Вскоре в кабинете министра обороны появилась странная фигура в гражданском костюме с ногой в гипсе. Это был новый министр, генерал В.Стэнкулеску. Гипс на ноге был фиктивный, нога у генерала была в полном порядке. Но после посещения Тимишоары он сделал все для того, чтобы самоустраниться от участия в развернувшихся событиях. В его случае все получилось наоборот. Несмотря на симуляцию с ногой, 22 декабря генерал был доставлен к Н.Чаушеску и непосредственно от него получил новое назначение на должность министра обороны. К моменту его появления в министерстве В.Миля успел, по указанию Н.Чаушеску, отдать приказ направить два полка - один танковый и один механизированный - в центр Бухареста. Н.Чаушеску подтвердил этот приказ при назначении В.Стэнкулеску, сказав про В.Милю, что тот «нас предал и покончил жизнь самоубийством». В.Стэнкулеску, отыскав в здании ЦК офицера связи, поддерживавшего контакт с командирами вызванных полков, приказал ему втайне от других офицеров передать его собственный приказ немедленно вернуть войска в казармы. Возвратившись к Н.Чаушеску, генерал заверил его, что полки на марше и скоро будут в Бухаресте11.
Вопрос о том, когда подойдут войска, был принципиально важен для Н.Чаушеску. На площади перед ЦК с каждым часом народу становилось все больше. Генерал предложил использовать вертолет для эвакуации. Офицеры связи разобрали стоявшие на крыше здания антенны. Оказалось, что места для посадки вертолета хватает. Однако сесть смог только один из двух присланных вертолетов. План полета был неизвестен, главным тогда для пассажиров было побыстрее выбраться из мятежного центра столицы. После того как вертолет поднялся в воздух, толпа бросилась на штурм здания ЦК. Начался хаос.
С момента отлета Н.Чаушеску события в стране развивались с невиданной быстротой. Улицы заполнили демонстранты. Однако, вспоминая ночь накануне, все опасались провокаций со стороны сторонников Н.Чаушеску. В здании ЦК оставалось немало оружия, после штурма оно попало в руки демонстрантов. Отмечались и нападения на оружейные склады Патриотической гвардии, где оружие предназначалось для ополченцев с заводов в случае иностранного вторжения. На улицах появилось немало вооруженных гражданских лиц из числа молодежи. Каждый выстрел с их стороны провоцировал лихорадочные поиски «террористов» и нередко приводил к жертвам в ходе перестрелок между «защитниками» и «врагами» революции.
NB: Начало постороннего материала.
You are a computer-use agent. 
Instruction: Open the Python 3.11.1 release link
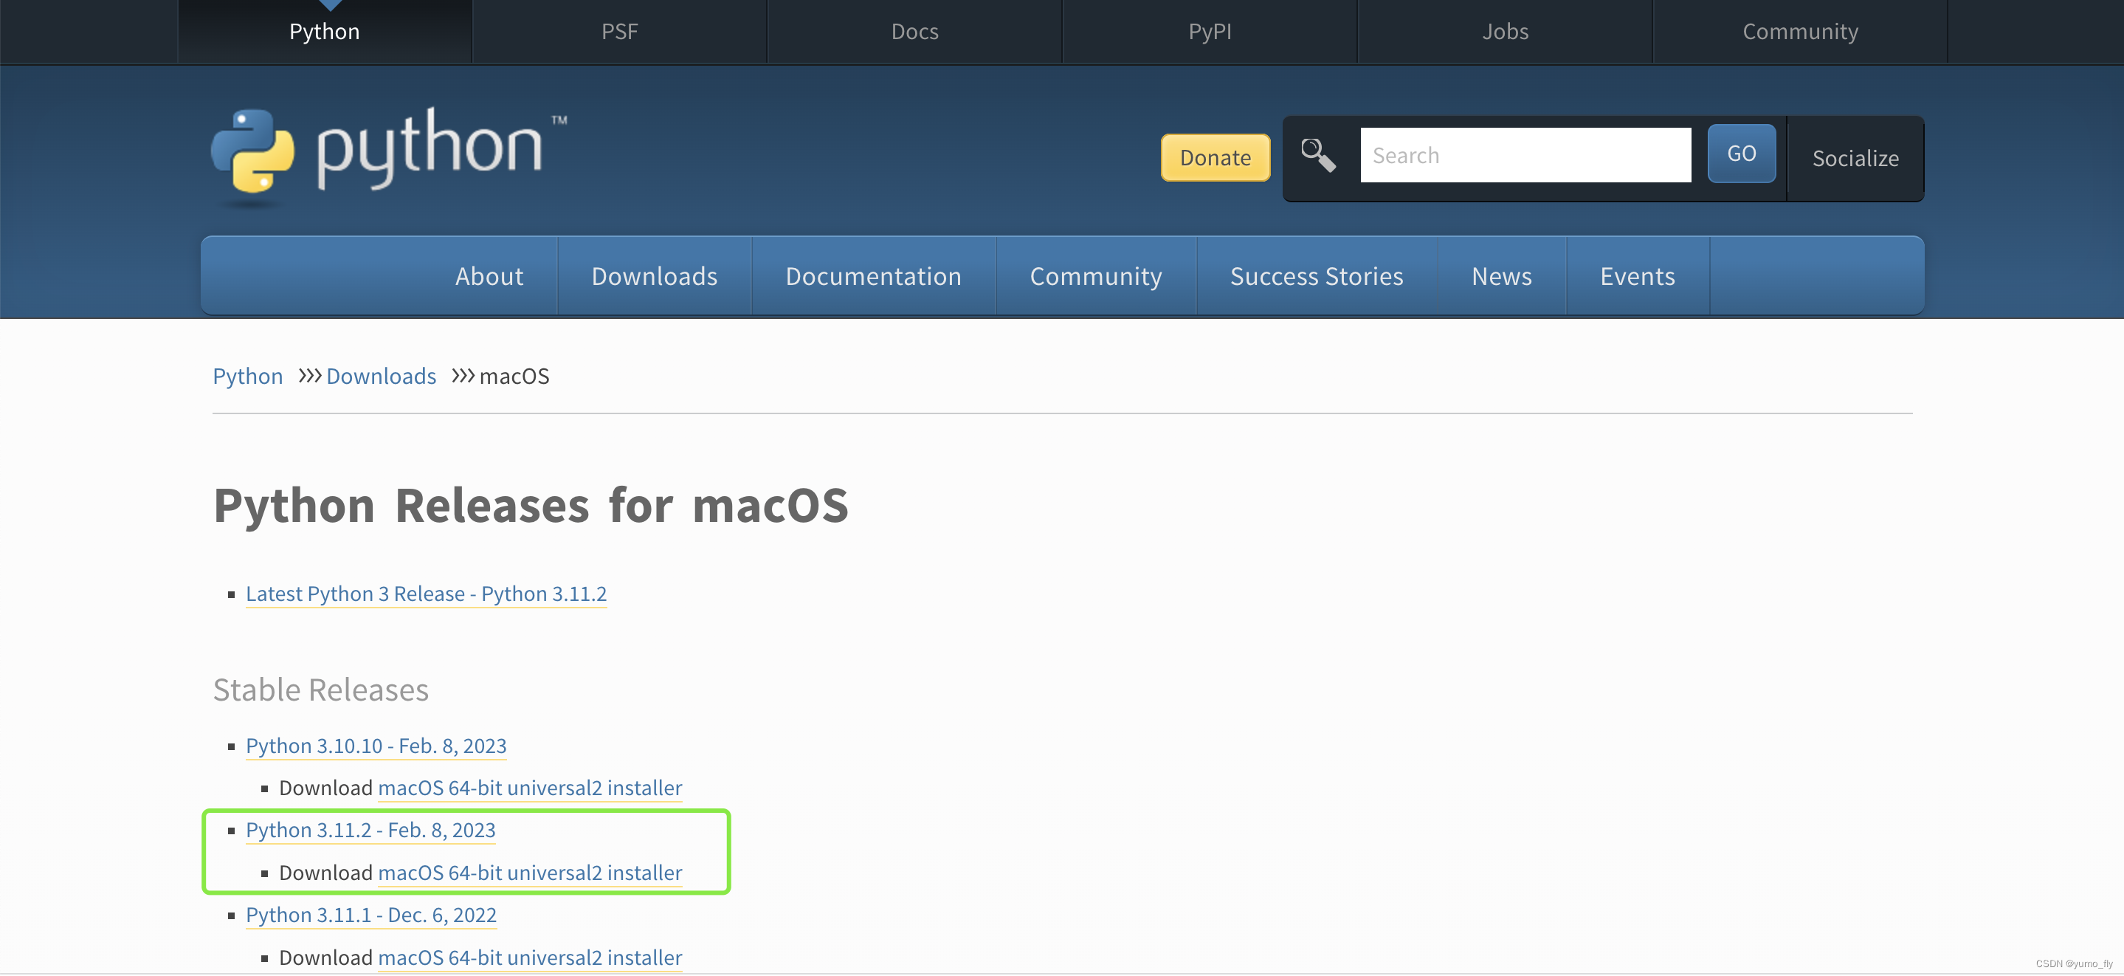click(371, 915)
Считалось также, что на улицах полно сторонников Н.Чаушеску, которые будут оказывать вооруженное сопротивление и сеять панику. Наиболее отчаянные стали вооружаться кто чем, вплоть до самодельных бутылок с зажигательной смесью. Призыв проявлять бдительность и бороться с «секуритистами», как называли бывших сотрудников госбезопасности, раздавался и по телевидению, которое быстро попало в руки представителей «революционных масс»12.
В этих условиях остро встали две проблемы: защита сотрудников посольства, других совзагранучреждений, членов их семей и установление контактов с новыми властями. Румынскую охрану после разгрома здания ЦК и бегства Н.Чаушеску, что называется, ветром сдуло, и нужно было решать вопрос как защититься от всех желающих посмотреть, что там за «советским забором». К этому времени стало понятно, что традиционная связь с Москвой не соответствовала ситуации - многие вопросы нужно было решать срочно, так как от этого реально зависела жизнь наших коллег, всех, кто работал в тот период в стране.
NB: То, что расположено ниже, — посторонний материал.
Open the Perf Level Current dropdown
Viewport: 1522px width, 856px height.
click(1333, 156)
Была задействована круглосуточная закрытая связь с Москвой, по которой временный поверенный В.Г.Поздняков по несколько раз в день напрямую докладывал И.П.Абоимову о ситуации в стране и в посольстве. К этим докладам в кабинет к Ивану Павловичу подтягивались, как правило, курирующие замы начальника УССЕ - О.К.Воронков и З.П.Катерушина и я как заведующий отделом Румынии. После переговоров с В.Г.Поздняковым И.П.Абоимов вызывал секретаря Марину Ежову и диктовал ей сводку происшедшего, которая начиналась словами: «Михаил Сергеевич, сегодня в Бухаресте...» Фельдъегерь к этому времени уже ожидал пакет с сообщением в приемной.
В посольстве анализировали варианты защиты здания. Оно было построено еще в мае 1940 года. В то время отношения с королевской Румынией были напряженными и определенные предосторожности при строительстве были сделаны. Но за территорией посольства оставалась масса советских семей из торгпредства, военного атташата и других организаций. Их большая часть была сосредоточена в жилом доме торгпредства, расположенном недалеко от виллы, где жил Н.Чаушеску. Руководству торгпредства было предложено переправить семьи в посольство как более надежное убежище, но торгпред выразил в тот момент сомнения - дом, мол, для людей есть дом, а у подвалов в здании двери крепкие.
События, однако, опровергли оптимистические надежды на этот счет. В один из вечеров посольство получило сообщение, что на крыше жилого комплекса торгпредства засел снайпер и ведет огонь по прохожим. Армейским подразделениям был дан приказ нейтрализовать стрелка. На место происшествия тут же была направлена группа наших дипломатов, в задачу которых входило предупредить военных о находящихся в здании советских гражданах.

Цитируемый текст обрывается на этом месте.